Tidak salah jika kemudian sekarang sangat penting untuk kita perlu berpikir sebaliknya: menempatkan tidur cukup sebagai prioritas untuk dipenuhi. Karena dari fakta-fakta yang disebutkan di atas kita tahu bahwa dengan tidur cukup, kita dapat fokus, menjadi lebih sehat, mampu belajar dan menyimpan memori dengan lebih baik, tenang dan jelas dalam berpikir yang kesemuanya dapat membuat manusia memutuskan dengan kepala dingin. Dari situ kita bisa memiliki keputusan yang terbaik, yang kita pahami betul efek dan akibat yang akan dihadapi, sehingga dapat lebih bertanggung jawab untuk masa depan yang kita pilih dan perjuangkan.
Tak heran pula jika Dr Charles Czeisler dari Harvard Medical School menyatakan jika kita semua dapat mencukupi tidur sesuai dengan apa yang tubuh kita butuhkan, maka:
‘It would be an earthquake for our economic system, because our economic system has become dependent on sleep-depriving people. The attentional failures are just roadkill. That’s just the cost of doing business.’
Jika kita tidur cukup, tingkat stress menurun, tenaga kembali penuh, benak kembali jernih, bisa jadi kita tidak merasa perlu untuk makan-makanan cepat saji.

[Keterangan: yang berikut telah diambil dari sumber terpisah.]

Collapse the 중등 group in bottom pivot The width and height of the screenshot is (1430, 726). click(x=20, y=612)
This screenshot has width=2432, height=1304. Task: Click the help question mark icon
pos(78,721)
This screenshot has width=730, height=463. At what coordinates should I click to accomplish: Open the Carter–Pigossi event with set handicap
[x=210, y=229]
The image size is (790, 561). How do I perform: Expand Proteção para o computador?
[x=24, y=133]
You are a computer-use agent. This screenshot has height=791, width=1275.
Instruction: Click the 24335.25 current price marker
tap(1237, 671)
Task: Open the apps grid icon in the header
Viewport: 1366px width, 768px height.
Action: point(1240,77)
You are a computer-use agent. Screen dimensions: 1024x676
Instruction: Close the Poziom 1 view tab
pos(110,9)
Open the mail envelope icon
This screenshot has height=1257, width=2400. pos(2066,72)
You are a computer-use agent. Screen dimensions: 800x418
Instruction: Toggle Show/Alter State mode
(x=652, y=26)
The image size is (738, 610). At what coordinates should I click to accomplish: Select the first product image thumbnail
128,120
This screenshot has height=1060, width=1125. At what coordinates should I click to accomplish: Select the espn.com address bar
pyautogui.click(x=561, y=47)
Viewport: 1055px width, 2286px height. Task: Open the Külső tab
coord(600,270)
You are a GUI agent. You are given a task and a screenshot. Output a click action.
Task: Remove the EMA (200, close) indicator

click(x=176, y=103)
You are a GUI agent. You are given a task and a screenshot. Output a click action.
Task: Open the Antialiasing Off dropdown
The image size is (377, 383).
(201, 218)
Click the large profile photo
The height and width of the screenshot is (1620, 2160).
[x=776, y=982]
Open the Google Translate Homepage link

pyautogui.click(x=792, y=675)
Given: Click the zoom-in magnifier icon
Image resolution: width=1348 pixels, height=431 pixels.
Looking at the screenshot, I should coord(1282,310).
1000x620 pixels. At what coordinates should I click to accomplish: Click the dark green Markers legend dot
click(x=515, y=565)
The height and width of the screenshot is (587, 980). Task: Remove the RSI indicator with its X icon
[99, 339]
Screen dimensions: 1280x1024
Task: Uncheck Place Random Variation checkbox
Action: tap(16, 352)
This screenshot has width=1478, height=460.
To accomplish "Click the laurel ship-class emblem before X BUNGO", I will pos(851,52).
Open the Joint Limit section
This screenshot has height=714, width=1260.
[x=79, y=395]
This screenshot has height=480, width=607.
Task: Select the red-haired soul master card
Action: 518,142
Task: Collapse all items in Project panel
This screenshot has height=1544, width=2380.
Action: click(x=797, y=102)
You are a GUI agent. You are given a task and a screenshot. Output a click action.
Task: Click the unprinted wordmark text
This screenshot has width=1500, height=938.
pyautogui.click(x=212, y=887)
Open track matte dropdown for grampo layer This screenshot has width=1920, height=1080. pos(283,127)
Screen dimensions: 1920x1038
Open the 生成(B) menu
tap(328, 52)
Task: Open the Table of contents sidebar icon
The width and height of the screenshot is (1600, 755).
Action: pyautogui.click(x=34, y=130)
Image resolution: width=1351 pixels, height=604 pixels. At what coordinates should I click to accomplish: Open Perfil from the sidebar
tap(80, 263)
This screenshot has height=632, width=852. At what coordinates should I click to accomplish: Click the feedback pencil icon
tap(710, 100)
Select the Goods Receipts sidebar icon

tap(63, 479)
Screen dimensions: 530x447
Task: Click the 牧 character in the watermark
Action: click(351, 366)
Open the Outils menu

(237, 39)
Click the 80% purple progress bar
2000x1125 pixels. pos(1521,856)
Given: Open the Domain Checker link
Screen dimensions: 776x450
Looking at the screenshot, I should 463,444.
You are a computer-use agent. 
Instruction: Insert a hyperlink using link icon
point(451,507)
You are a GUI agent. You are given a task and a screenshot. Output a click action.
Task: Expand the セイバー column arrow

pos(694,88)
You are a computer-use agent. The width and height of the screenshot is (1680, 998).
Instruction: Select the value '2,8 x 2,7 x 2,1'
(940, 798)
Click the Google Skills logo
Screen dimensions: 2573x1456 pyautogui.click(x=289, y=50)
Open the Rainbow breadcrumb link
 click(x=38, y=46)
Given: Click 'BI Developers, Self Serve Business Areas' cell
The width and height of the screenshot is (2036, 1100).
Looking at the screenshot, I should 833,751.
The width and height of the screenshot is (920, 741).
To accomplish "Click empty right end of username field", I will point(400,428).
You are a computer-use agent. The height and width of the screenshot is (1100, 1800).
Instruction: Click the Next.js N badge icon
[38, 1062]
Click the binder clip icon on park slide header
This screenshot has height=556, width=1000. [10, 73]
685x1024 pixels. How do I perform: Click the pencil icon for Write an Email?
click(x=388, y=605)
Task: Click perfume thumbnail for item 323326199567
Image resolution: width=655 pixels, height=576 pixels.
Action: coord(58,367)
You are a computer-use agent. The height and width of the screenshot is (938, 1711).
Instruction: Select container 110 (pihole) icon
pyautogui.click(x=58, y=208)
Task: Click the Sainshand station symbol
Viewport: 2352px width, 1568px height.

Dengan mudah membuat keputusan dan menghadapi permasalahan yang berat dengan tenang. Fokus dalam meraih mimpi yang kita idamkan, tanpa perlu berusaha melebihi batas yang dimiliki fisik dan psikis dan memaksakan diri. Jadi pertanyaannya adalah, sudahkah kita mengusahakan hak tidur yang cukup?